---------- RECORD SET

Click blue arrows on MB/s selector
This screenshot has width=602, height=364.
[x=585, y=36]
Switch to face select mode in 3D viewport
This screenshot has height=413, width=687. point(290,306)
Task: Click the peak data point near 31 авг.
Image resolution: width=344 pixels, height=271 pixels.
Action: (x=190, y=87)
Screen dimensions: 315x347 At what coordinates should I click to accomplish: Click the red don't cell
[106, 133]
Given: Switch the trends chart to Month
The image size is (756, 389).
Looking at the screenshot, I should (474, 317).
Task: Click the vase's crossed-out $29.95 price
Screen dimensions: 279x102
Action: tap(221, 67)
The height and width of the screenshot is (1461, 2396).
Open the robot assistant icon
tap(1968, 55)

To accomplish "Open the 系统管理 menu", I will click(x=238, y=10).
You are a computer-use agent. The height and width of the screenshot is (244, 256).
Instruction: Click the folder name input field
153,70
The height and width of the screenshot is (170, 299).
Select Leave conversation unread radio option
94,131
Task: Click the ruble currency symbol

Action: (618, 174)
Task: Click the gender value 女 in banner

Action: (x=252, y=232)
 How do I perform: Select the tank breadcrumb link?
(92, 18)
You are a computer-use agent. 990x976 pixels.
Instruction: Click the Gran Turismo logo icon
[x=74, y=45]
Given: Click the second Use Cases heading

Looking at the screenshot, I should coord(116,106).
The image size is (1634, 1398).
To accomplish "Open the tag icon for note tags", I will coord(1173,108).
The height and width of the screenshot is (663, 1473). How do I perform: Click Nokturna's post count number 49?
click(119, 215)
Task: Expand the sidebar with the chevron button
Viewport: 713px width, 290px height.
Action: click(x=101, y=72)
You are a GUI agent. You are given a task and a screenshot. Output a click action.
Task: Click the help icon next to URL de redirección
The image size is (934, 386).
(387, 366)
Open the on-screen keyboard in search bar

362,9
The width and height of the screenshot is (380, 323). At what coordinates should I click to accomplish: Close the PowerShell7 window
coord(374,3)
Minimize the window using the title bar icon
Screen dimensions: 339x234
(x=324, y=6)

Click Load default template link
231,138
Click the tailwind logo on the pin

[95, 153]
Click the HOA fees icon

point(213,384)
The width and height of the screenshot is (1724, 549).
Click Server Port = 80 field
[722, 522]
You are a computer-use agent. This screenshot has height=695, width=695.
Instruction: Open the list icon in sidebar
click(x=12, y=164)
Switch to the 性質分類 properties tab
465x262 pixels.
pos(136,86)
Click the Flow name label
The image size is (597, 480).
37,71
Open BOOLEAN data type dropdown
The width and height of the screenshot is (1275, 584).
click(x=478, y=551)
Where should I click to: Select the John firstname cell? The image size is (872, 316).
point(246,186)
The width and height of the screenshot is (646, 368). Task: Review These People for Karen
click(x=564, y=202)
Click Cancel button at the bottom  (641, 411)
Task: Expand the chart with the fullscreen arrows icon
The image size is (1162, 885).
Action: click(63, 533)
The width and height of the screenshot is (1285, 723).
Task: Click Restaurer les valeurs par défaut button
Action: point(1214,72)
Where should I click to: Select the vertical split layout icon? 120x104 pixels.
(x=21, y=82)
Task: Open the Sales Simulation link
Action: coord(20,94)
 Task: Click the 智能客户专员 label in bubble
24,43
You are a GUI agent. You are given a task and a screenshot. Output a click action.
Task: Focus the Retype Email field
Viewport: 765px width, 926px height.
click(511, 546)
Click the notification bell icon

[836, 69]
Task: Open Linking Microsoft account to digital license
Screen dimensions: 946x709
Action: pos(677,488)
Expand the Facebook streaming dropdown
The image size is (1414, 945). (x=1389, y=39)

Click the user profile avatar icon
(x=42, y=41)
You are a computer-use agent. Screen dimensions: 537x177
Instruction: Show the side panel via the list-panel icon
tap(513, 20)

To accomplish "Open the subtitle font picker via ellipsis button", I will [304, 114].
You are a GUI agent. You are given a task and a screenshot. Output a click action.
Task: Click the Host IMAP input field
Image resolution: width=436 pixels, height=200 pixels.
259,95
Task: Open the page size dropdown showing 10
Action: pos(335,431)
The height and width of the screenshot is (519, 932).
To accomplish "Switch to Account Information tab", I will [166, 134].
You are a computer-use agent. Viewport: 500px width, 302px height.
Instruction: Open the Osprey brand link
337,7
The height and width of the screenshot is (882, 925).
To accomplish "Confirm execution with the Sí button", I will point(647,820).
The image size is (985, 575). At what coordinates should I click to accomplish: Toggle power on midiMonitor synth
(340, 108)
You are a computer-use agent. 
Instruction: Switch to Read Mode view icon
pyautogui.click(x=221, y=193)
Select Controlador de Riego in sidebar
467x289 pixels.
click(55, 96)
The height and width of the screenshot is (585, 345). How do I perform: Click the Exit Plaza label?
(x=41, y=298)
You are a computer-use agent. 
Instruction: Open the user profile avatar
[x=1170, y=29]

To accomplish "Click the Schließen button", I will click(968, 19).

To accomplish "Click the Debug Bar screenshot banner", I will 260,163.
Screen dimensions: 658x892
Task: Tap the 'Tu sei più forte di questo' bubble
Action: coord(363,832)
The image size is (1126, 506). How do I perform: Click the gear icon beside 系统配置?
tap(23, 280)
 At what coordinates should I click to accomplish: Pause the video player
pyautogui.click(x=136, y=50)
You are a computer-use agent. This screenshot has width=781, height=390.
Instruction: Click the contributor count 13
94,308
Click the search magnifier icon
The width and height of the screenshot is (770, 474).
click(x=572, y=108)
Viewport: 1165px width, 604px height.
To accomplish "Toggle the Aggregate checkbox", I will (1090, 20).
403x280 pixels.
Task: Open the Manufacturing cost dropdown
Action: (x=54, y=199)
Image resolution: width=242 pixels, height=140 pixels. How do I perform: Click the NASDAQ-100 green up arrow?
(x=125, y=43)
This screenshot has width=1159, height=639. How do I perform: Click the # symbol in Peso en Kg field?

--------------------

If a line in the records contains "computer", report it.

You are a computer-use agent. The height and width of the screenshot is (244, 256).
You are a computer-use agent. 990x976 pixels.
You are a computer-use agent. This screenshot has height=695, width=695.
You are a computer-use agent. Screen dimensions: 537x177
You are a computer-use agent. Viewport: 500px width, 302px height.
You are a computer-use agent. 
You are a computer-use agent. 
You are a computer-use agent. This screenshot has width=781, height=390.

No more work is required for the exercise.